Written request
Reproduce the text of each entry below word for word, omitting the pictures.

Listing

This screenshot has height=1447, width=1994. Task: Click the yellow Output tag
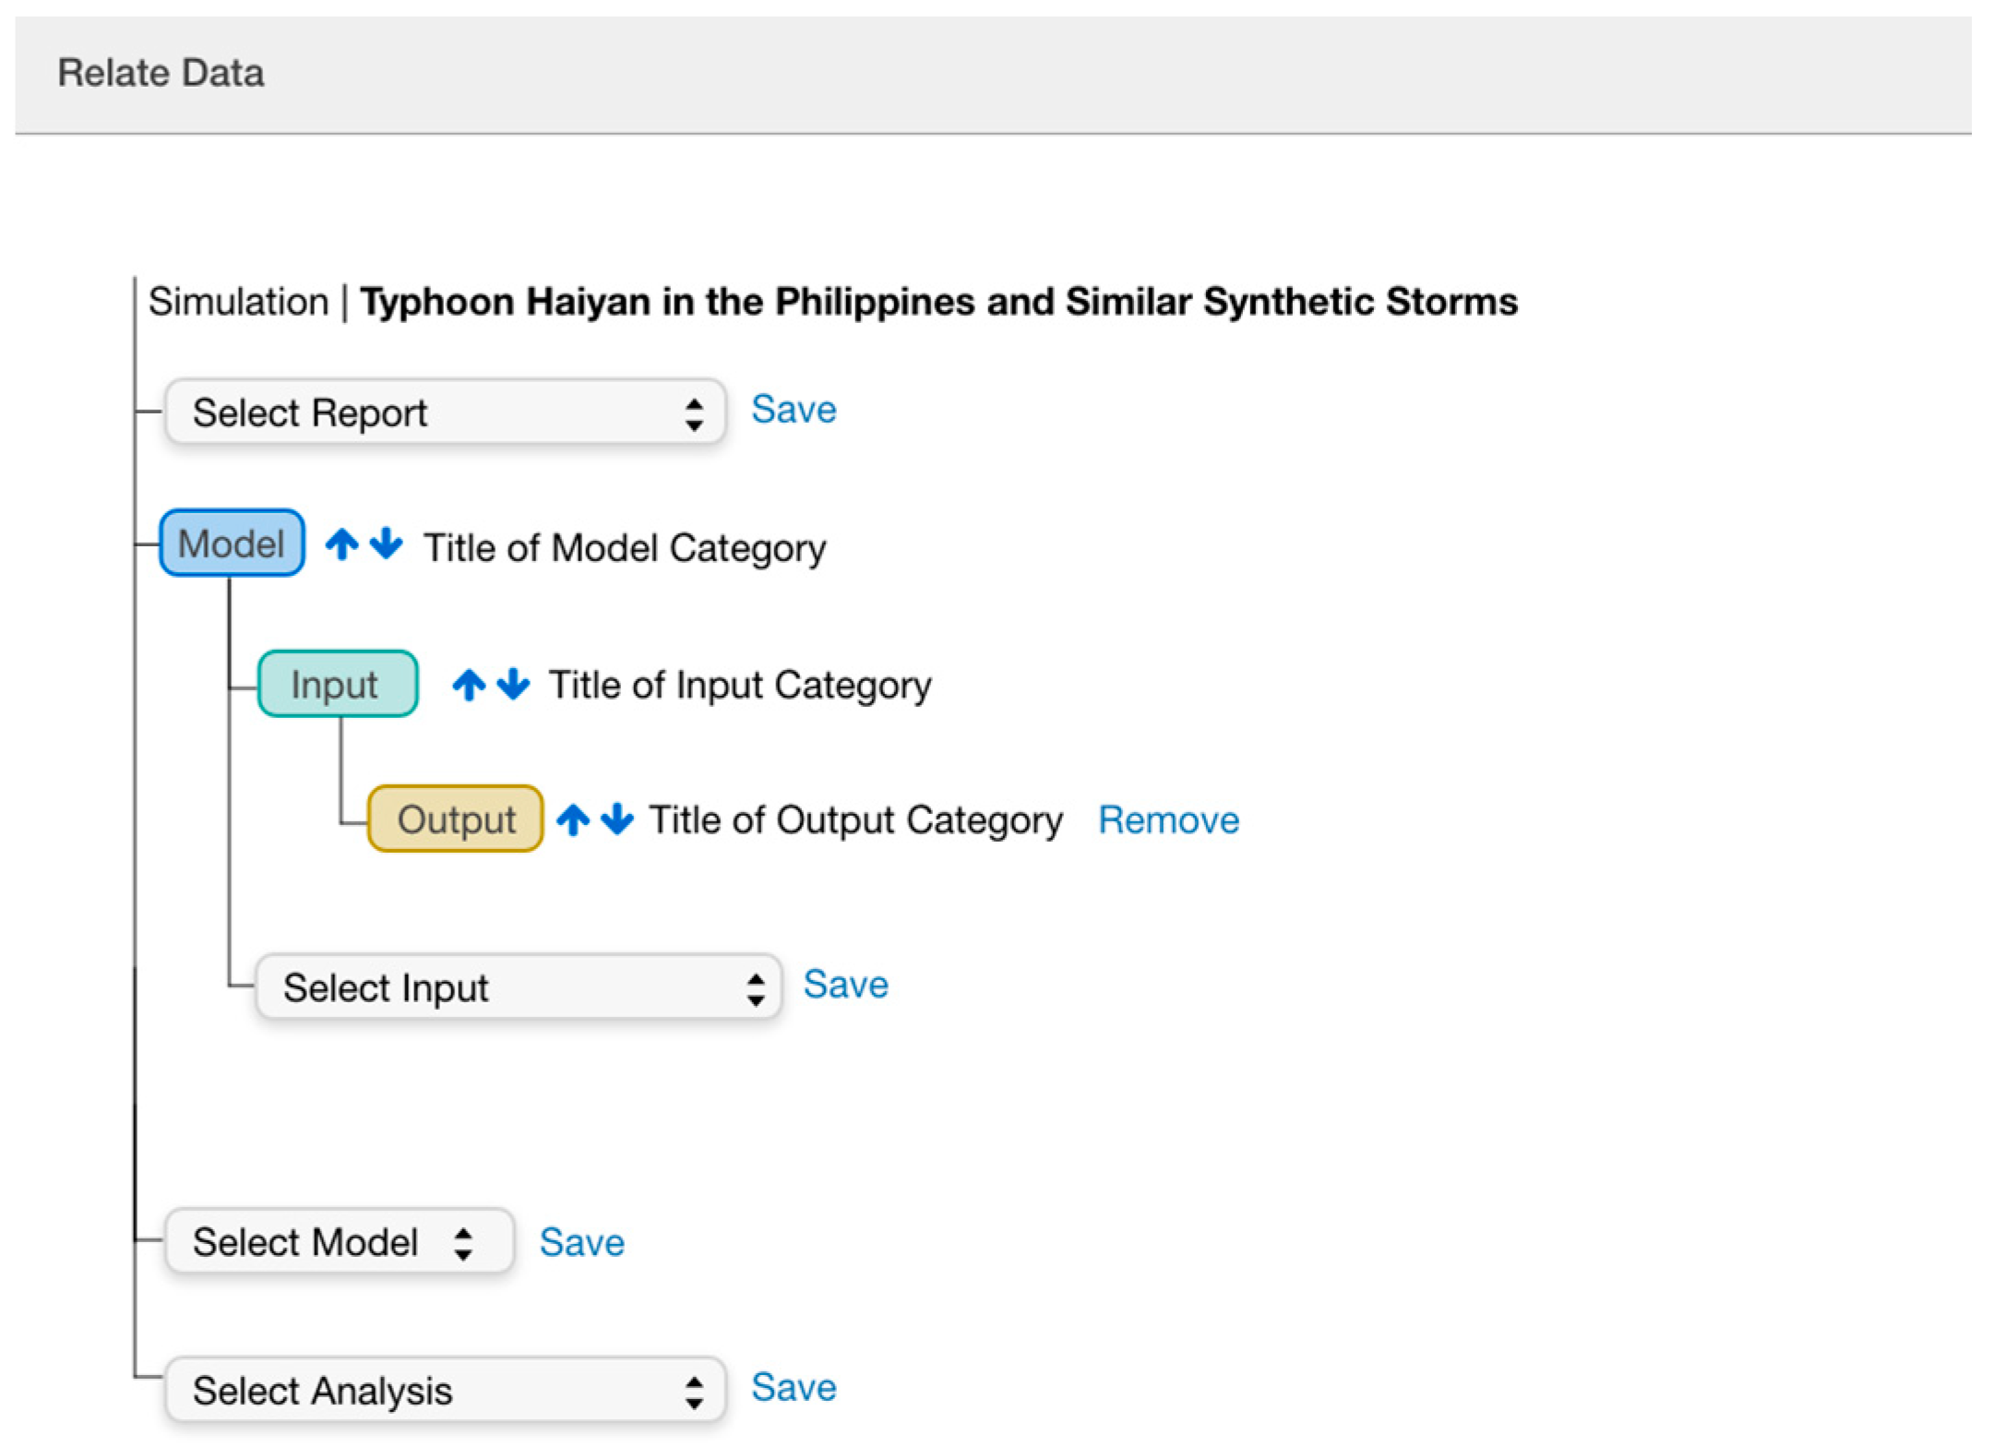click(x=455, y=819)
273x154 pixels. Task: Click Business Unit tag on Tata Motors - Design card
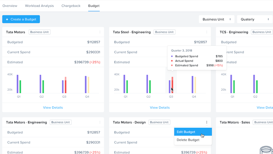pos(159,122)
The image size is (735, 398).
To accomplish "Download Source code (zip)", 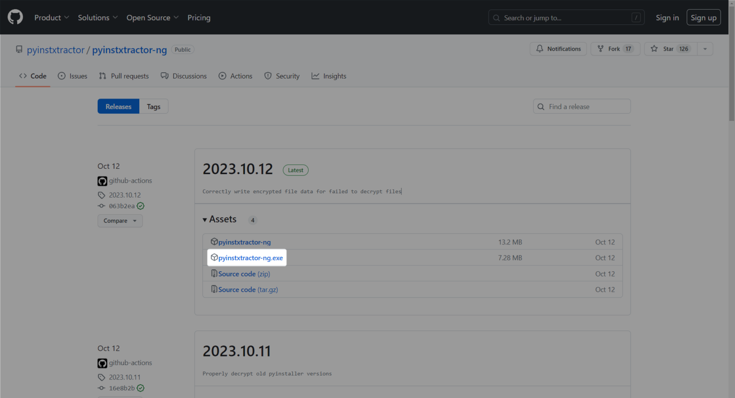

Expected answer
This screenshot has height=1447, width=1994. Task: Click the yellow Output tag
click(x=455, y=819)
273x154 pixels. Task: Click Business Unit tag on Tata Motors - Design card
pos(159,122)
The image size is (735, 398).
To accomplish "Download Source code (zip)", 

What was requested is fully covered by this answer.